▶ _Source material_

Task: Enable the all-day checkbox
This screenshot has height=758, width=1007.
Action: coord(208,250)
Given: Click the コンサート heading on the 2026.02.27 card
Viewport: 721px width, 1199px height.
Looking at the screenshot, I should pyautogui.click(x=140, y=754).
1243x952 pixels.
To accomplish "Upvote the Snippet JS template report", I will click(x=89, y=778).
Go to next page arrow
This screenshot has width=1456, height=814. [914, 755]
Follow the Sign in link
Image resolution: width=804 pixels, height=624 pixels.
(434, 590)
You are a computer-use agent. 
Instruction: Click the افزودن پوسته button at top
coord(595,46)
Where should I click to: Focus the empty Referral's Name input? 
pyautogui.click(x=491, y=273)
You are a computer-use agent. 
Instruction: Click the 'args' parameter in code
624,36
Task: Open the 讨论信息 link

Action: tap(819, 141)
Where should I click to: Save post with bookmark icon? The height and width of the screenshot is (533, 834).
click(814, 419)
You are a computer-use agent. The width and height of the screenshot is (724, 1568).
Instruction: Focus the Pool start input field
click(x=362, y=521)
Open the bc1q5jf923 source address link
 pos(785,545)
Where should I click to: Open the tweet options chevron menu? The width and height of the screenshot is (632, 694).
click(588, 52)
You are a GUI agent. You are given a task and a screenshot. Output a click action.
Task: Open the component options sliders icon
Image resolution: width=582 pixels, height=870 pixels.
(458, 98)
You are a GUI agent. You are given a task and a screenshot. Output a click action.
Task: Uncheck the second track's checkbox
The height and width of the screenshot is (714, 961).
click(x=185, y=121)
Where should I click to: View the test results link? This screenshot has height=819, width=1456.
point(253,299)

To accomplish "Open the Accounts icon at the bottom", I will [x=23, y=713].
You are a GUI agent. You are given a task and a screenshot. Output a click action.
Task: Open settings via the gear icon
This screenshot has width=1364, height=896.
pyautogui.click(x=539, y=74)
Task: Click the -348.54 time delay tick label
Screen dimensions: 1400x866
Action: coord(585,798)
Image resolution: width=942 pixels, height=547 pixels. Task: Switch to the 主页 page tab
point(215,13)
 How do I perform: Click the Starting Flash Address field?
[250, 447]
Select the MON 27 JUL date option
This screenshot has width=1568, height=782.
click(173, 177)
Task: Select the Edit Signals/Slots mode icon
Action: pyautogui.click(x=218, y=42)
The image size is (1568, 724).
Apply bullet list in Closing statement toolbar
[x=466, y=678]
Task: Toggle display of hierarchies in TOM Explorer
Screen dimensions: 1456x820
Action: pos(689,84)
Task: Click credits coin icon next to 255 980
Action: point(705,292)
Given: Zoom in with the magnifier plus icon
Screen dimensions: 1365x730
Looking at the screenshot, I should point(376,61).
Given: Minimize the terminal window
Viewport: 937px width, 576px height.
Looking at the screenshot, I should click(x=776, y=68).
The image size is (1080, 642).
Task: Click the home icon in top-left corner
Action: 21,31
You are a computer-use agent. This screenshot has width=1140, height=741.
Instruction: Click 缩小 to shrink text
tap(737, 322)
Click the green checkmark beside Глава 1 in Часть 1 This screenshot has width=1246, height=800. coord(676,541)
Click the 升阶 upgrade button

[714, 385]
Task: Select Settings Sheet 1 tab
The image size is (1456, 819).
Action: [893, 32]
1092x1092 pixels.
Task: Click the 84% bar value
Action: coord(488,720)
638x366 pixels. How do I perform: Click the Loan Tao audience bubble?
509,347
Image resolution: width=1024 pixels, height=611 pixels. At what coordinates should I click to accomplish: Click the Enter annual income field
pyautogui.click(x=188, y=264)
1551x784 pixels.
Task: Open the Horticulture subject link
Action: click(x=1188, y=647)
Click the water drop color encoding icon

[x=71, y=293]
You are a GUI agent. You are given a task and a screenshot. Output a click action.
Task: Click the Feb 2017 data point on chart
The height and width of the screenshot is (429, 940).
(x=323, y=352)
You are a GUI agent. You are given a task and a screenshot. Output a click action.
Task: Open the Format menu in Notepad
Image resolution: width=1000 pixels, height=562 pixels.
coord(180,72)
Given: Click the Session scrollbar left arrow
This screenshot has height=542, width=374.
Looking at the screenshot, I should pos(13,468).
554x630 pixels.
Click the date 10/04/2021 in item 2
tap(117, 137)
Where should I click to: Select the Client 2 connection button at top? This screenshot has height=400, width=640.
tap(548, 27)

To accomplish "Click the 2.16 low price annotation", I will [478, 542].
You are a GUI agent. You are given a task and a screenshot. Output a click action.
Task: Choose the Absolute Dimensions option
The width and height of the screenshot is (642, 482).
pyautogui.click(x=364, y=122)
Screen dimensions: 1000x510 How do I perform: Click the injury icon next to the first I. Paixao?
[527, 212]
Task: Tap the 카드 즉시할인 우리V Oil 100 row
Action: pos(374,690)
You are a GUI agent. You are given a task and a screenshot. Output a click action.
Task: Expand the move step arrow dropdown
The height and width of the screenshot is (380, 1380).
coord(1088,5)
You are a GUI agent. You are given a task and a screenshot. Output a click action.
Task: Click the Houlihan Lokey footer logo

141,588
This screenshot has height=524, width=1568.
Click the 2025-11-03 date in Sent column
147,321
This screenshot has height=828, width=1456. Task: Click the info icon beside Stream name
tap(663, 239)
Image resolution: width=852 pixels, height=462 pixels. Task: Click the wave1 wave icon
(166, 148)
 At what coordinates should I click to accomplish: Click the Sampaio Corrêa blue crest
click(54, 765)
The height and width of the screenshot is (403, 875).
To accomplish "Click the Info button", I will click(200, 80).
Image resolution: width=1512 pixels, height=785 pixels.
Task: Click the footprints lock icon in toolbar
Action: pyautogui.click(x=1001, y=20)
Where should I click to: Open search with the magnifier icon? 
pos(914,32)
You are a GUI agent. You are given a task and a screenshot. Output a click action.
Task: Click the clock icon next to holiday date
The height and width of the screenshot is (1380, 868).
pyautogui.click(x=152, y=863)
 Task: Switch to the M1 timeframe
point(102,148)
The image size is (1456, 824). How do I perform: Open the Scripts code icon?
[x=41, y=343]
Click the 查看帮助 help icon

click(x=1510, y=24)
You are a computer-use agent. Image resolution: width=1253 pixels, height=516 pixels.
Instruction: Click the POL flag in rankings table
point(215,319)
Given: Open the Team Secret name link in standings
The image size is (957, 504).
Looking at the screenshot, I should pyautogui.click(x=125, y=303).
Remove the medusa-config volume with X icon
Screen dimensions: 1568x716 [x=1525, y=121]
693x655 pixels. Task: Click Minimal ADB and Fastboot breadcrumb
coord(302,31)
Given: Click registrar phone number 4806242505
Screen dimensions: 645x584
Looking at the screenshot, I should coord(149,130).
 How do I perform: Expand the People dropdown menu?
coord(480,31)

▶ _Job_
Turn the items above into a numbered list, leaving out blank lines.

▶ _Task answer_
1. Task: Enable the all-day checkbox
2. This screenshot has height=758, width=1007.
3. Action: coord(208,250)
4. Given: Click the コンサート heading on the 2026.02.27 card
5. Viewport: 721px width, 1199px height.
6. Looking at the screenshot, I should pyautogui.click(x=140, y=754).
7. 1243x952 pixels.
8. To accomplish "Upvote the Snippet JS template report", I will click(x=89, y=778).
9. Go to next page arrow
10. This screenshot has width=1456, height=814. [914, 755]
11. Follow the Sign in link
12. Image resolution: width=804 pixels, height=624 pixels.
13. (434, 590)
14. You are a computer-use agent. 
15. Instruction: Click the افزودن پوسته button at top
16. coord(595,46)
17. Where should I click to: Focus the empty Referral's Name input? 
18. pyautogui.click(x=491, y=273)
19. You are a computer-use agent. 
20. Instruction: Click the 'args' parameter in code
21. 624,36
22. Task: Open the 讨论信息 link
23. Action: tap(819, 141)
24. Where should I click to: Save post with bookmark icon? The height and width of the screenshot is (533, 834).
25. click(814, 419)
26. You are a computer-use agent. The width and height of the screenshot is (724, 1568).
27. Instruction: Focus the Pool start input field
28. click(x=362, y=521)
29. Open the bc1q5jf923 source address link
30.  pos(785,545)
31. Where should I click to: Open the tweet options chevron menu? The width and height of the screenshot is (632, 694).
32. click(588, 52)
33. You are a GUI agent. You are given a task and a screenshot. Output a click action.
34. Task: Open the component options sliders icon
35. Image resolution: width=582 pixels, height=870 pixels.
36. (458, 98)
37. You are a GUI agent. You are given a task and a screenshot. Output a click action.
38. Task: Uncheck the second track's checkbox
39. The height and width of the screenshot is (714, 961).
40. click(x=185, y=121)
41. Where should I click to: View the test results link? This screenshot has height=819, width=1456.
42. point(253,299)
43. To accomplish "Open the Accounts icon at the bottom", I will [x=23, y=713].
44. You are a GUI agent. You are given a task and a screenshot. Output a click action.
45. Task: Open settings via the gear icon
46. This screenshot has width=1364, height=896.
47. pyautogui.click(x=539, y=74)
48. Task: Click the -348.54 time delay tick label
49. Screen dimensions: 1400x866
50. Action: coord(585,798)
51. Image resolution: width=942 pixels, height=547 pixels. Task: Switch to the 主页 page tab
52. point(215,13)
53.  How do I perform: Click the Starting Flash Address field?
54. [250, 447]
55. Select the MON 27 JUL date option
56. This screenshot has width=1568, height=782.
57. click(173, 177)
58. Task: Select the Edit Signals/Slots mode icon
59. Action: pyautogui.click(x=218, y=42)
60. The image size is (1568, 724).
61. Apply bullet list in Closing statement toolbar
62. [x=466, y=678]
63. Task: Toggle display of hierarchies in TOM Explorer
64. Screen dimensions: 1456x820
65. Action: pos(689,84)
66. Task: Click credits coin icon next to 255 980
67. Action: point(705,292)
68. Given: Zoom in with the magnifier plus icon
69. Screen dimensions: 1365x730
70. Looking at the screenshot, I should point(376,61).
71. Given: Minimize the terminal window
72. Viewport: 937px width, 576px height.
73. Looking at the screenshot, I should click(x=776, y=68).
74. The image size is (1080, 642).
75. Task: Click the home icon in top-left corner
76. Action: 21,31
77. You are a computer-use agent. This screenshot has width=1140, height=741.
78. Instruction: Click 缩小 to shrink text
79. tap(737, 322)
80. Click the green checkmark beside Глава 1 in Часть 1 This screenshot has width=1246, height=800. coord(676,541)
81. Click the 升阶 upgrade button
82. [714, 385]
83. Task: Select Settings Sheet 1 tab
84. The image size is (1456, 819).
85. Action: [893, 32]
86. 1092x1092 pixels.
87. Task: Click the 84% bar value
88. Action: coord(488,720)
89. 638x366 pixels. How do I perform: Click the Loan Tao audience bubble?
90. 509,347
91. Image resolution: width=1024 pixels, height=611 pixels. At what coordinates should I click to accomplish: Click the Enter annual income field
92. pyautogui.click(x=188, y=264)
93. 1551x784 pixels.
94. Task: Open the Horticulture subject link
95. Action: click(x=1188, y=647)
96. Click the water drop color encoding icon
97. [x=71, y=293]
98. You are a GUI agent. You are given a task and a screenshot. Output a click action.
99. Task: Click the Feb 2017 data point on chart
100. The height and width of the screenshot is (429, 940).
101. (x=323, y=352)
102. You are a GUI agent. You are given a task and a screenshot. Output a click action.
103. Task: Open the Format menu in Notepad
104. Image resolution: width=1000 pixels, height=562 pixels.
105. coord(180,72)
106. Given: Click the Session scrollbar left arrow
107. This screenshot has height=542, width=374.
108. Looking at the screenshot, I should pos(13,468).
109. 554x630 pixels.
110. Click the date 10/04/2021 in item 2
111. tap(117, 137)
112. Where should I click to: Select the Client 2 connection button at top? This screenshot has height=400, width=640.
113. tap(548, 27)
114. To accomplish "Click the 2.16 low price annotation", I will [478, 542].
115. You are a GUI agent. You are given a task and a screenshot. Output a click action.
116. Task: Choose the Absolute Dimensions option
117. The width and height of the screenshot is (642, 482).
118. pyautogui.click(x=364, y=122)
119. Screen dimensions: 1000x510 How do I perform: Click the injury icon next to the first I. Paixao?
120. [527, 212]
121. Task: Tap the 카드 즉시할인 우리V Oil 100 row
122. Action: pos(374,690)
123. You are a GUI agent. You are given a task and a screenshot. Output a click action.
124. Task: Expand the move step arrow dropdown
125. The height and width of the screenshot is (380, 1380).
126. coord(1088,5)
127. You are a GUI agent. You are given a task and a screenshot. Output a click action.
128. Task: Click the Houlihan Lokey footer logo
129. 141,588
130. This screenshot has height=524, width=1568.
131. Click the 2025-11-03 date in Sent column
132. 147,321
133. This screenshot has height=828, width=1456. Task: Click the info icon beside Stream name
134. tap(663, 239)
135. Image resolution: width=852 pixels, height=462 pixels. Task: Click the wave1 wave icon
136. (166, 148)
137.  At what coordinates should I click to accomplish: Click the Sampaio Corrêa blue crest
138. click(54, 765)
139. The height and width of the screenshot is (403, 875).
140. To accomplish "Click the Info button", I will click(200, 80).
141. Image resolution: width=1512 pixels, height=785 pixels.
142. Task: Click the footprints lock icon in toolbar
143. Action: pyautogui.click(x=1001, y=20)
144. Where should I click to: Open search with the magnifier icon? 
145. pos(914,32)
146. You are a GUI agent. You are given a task and a screenshot. Output a click action.
147. Task: Click the clock icon next to holiday date
148. The height and width of the screenshot is (1380, 868).
149. pyautogui.click(x=152, y=863)
150.  Task: Switch to the M1 timeframe
151. point(102,148)
152. The image size is (1456, 824). How do I perform: Open the Scripts code icon?
153. [x=41, y=343]
154. Click the 查看帮助 help icon
155. click(x=1510, y=24)
156. You are a computer-use agent. Image resolution: width=1253 pixels, height=516 pixels.
157. Instruction: Click the POL flag in rankings table
158. point(215,319)
159. Given: Open the Team Secret name link in standings
160. The image size is (957, 504).
161. Looking at the screenshot, I should pyautogui.click(x=125, y=303).
162. Remove the medusa-config volume with X icon
163. Screen dimensions: 1568x716 [x=1525, y=121]
164. 693x655 pixels. Task: Click Minimal ADB and Fastboot breadcrumb
165. coord(302,31)
166. Given: Click registrar phone number 4806242505
167. Screen dimensions: 645x584
168. Looking at the screenshot, I should coord(149,130).
169.  How do I perform: Expand the People dropdown menu?
170. coord(480,31)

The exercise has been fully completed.